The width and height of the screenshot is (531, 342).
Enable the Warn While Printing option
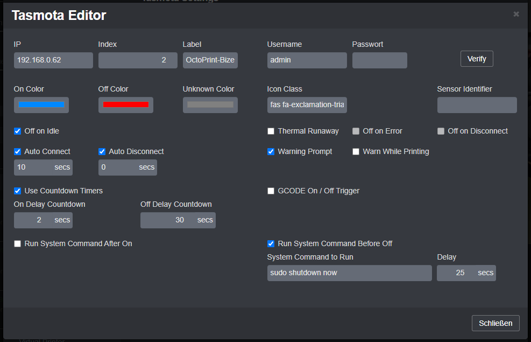tap(356, 151)
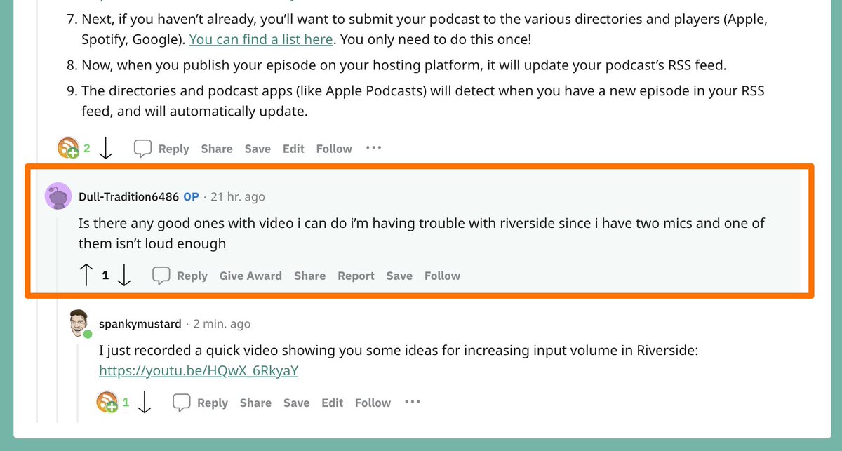Edit the spankymustard comment

click(333, 403)
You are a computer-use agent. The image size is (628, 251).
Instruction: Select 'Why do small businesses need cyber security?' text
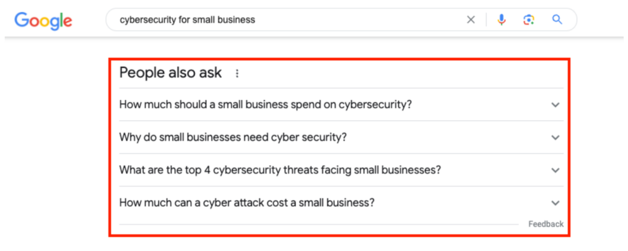[233, 137]
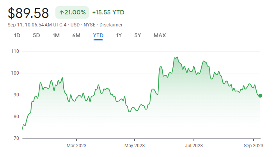View the 5Y price history

[x=138, y=35]
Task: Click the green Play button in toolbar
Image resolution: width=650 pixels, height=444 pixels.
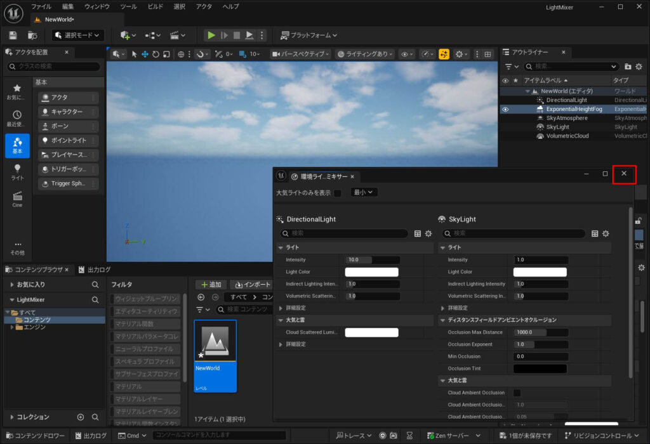Action: [211, 36]
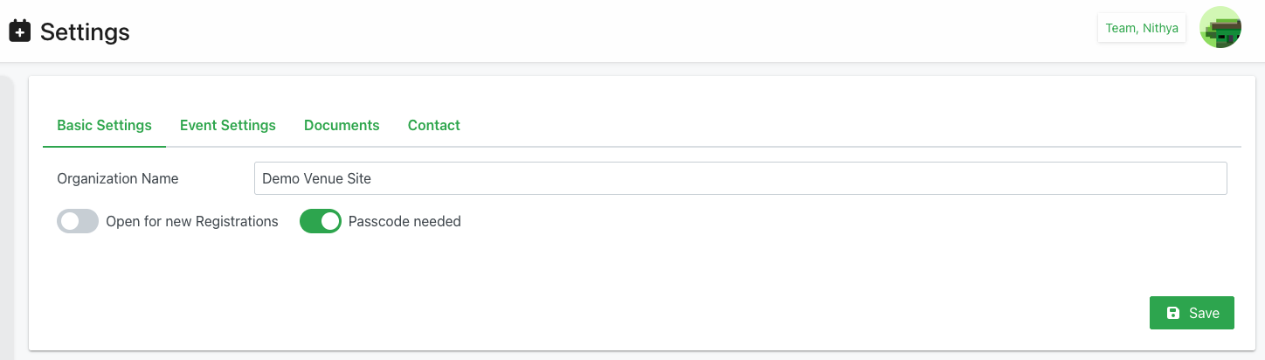The image size is (1265, 360).
Task: Click the floppy disk icon in Save
Action: coord(1173,313)
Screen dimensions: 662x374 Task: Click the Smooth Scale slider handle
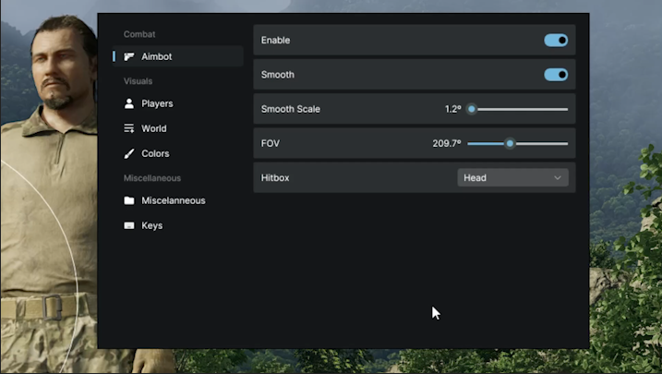pos(471,109)
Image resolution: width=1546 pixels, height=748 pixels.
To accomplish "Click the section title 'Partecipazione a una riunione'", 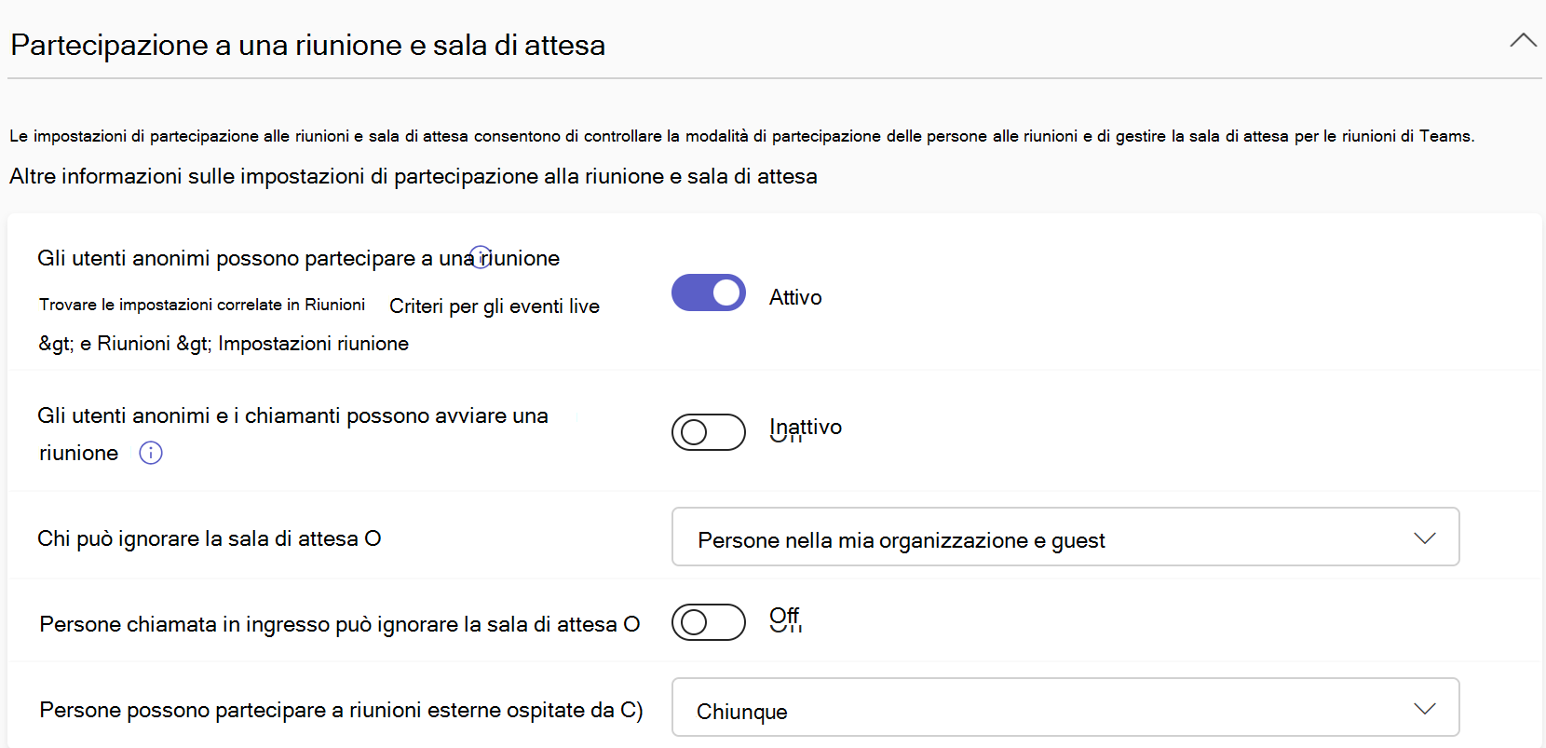I will pos(307,43).
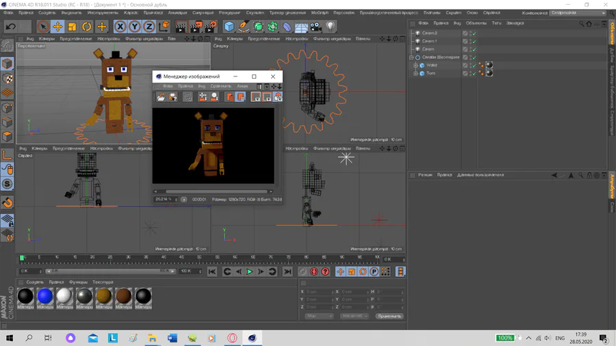Select the Rotate tool icon

87,27
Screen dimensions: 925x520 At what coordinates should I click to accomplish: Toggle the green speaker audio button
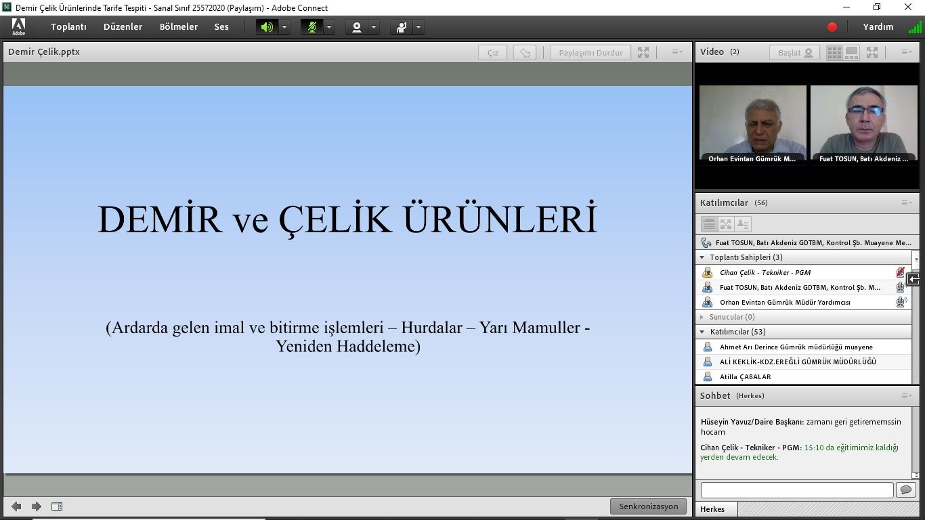[267, 27]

....................

▶ **Task instructions**: Your answer should hold only the lines from the line with "Screen dimensions: 925x520" through the closing line of the records, restated exactly and free of pictures.

▶ **Result of the task**:
Screen dimensions: 925x520 At what coordinates should I click to accomplish: Toggle the green speaker audio button
[267, 27]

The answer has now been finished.